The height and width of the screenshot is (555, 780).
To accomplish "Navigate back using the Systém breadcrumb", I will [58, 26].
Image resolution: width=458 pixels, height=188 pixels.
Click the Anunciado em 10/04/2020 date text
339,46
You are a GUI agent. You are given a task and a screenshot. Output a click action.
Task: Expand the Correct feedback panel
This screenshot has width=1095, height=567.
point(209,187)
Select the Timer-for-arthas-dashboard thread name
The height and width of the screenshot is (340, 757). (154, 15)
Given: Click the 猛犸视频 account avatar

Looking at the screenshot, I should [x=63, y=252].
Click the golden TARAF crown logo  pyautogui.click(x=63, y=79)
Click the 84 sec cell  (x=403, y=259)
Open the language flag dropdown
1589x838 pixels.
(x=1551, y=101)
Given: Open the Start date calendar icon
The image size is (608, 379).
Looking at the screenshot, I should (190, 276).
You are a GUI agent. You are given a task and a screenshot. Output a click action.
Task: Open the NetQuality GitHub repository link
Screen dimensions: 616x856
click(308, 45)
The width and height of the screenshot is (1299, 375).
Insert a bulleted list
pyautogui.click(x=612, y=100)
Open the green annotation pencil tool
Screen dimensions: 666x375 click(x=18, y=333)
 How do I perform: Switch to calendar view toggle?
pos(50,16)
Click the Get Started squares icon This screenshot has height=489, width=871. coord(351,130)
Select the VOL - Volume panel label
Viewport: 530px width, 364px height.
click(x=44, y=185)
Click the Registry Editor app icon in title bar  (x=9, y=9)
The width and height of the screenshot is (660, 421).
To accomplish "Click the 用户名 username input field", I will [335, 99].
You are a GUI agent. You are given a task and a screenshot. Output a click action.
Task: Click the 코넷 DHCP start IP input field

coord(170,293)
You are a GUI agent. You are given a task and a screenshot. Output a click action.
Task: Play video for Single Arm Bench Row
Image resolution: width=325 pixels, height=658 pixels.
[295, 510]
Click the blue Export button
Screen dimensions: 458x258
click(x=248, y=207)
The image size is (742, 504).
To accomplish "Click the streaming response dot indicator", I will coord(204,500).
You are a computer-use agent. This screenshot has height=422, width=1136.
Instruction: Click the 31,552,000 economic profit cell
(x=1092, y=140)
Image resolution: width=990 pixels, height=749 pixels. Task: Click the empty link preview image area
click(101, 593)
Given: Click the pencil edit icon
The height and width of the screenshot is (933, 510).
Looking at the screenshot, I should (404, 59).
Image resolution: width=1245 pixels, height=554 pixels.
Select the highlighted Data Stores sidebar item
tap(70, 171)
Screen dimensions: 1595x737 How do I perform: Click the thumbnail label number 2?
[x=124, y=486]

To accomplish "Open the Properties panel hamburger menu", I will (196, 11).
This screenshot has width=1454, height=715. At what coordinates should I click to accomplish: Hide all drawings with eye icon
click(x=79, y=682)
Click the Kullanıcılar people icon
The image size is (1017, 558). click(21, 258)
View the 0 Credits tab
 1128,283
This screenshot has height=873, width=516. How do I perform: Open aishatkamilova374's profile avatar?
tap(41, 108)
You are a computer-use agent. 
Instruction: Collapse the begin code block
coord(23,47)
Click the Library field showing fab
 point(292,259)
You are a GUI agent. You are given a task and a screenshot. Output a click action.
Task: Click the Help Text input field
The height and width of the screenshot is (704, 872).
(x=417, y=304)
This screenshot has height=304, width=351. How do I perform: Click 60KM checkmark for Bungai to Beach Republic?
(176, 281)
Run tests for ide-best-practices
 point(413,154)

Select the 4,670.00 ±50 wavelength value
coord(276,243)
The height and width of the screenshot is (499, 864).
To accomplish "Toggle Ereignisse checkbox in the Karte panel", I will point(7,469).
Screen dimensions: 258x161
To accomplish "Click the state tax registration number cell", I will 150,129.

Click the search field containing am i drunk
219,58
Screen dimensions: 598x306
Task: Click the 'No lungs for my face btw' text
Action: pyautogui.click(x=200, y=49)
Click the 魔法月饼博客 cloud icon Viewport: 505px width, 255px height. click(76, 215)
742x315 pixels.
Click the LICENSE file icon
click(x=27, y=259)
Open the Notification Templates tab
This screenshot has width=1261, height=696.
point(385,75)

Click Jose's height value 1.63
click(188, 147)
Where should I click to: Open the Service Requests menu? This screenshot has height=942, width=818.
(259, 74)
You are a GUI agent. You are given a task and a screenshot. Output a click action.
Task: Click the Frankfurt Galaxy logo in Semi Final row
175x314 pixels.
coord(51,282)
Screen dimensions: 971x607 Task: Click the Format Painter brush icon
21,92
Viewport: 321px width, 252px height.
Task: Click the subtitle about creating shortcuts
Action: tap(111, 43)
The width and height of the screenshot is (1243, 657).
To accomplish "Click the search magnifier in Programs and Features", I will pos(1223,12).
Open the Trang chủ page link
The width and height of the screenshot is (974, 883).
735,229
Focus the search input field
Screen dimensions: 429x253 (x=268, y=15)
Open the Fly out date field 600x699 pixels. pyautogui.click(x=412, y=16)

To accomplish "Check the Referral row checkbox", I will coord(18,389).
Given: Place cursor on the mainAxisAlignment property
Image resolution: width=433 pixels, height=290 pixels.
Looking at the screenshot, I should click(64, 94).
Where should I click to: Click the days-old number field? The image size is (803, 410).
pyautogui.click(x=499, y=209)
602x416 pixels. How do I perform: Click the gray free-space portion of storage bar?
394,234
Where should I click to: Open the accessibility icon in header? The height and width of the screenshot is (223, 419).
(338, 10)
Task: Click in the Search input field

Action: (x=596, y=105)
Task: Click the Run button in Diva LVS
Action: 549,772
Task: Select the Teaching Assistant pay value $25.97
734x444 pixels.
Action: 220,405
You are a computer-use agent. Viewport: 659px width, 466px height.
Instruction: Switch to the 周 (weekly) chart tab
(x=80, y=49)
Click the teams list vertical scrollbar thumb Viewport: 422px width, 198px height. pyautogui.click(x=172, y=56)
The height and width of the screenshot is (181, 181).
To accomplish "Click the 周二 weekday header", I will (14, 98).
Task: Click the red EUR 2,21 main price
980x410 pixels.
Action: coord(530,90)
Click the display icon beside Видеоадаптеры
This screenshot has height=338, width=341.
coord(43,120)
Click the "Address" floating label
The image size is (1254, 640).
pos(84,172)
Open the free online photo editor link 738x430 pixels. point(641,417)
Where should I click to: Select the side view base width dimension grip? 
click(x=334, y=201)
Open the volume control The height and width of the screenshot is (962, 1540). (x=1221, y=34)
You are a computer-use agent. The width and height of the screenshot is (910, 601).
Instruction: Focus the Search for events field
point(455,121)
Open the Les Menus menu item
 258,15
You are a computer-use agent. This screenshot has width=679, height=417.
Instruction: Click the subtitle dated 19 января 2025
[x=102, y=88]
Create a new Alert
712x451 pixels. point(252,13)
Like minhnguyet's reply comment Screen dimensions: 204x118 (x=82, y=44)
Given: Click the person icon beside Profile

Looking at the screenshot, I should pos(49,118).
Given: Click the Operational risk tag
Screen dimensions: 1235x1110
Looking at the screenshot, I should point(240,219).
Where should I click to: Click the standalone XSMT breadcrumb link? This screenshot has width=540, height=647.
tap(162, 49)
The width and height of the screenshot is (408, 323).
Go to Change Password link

What you need to do — Copy out every line of the data in which the word "logo" is found.

Written solution —
Click the golden TARAF crown logo  pyautogui.click(x=63, y=79)
Task: Click the Frankfurt Galaxy logo in Semi Final row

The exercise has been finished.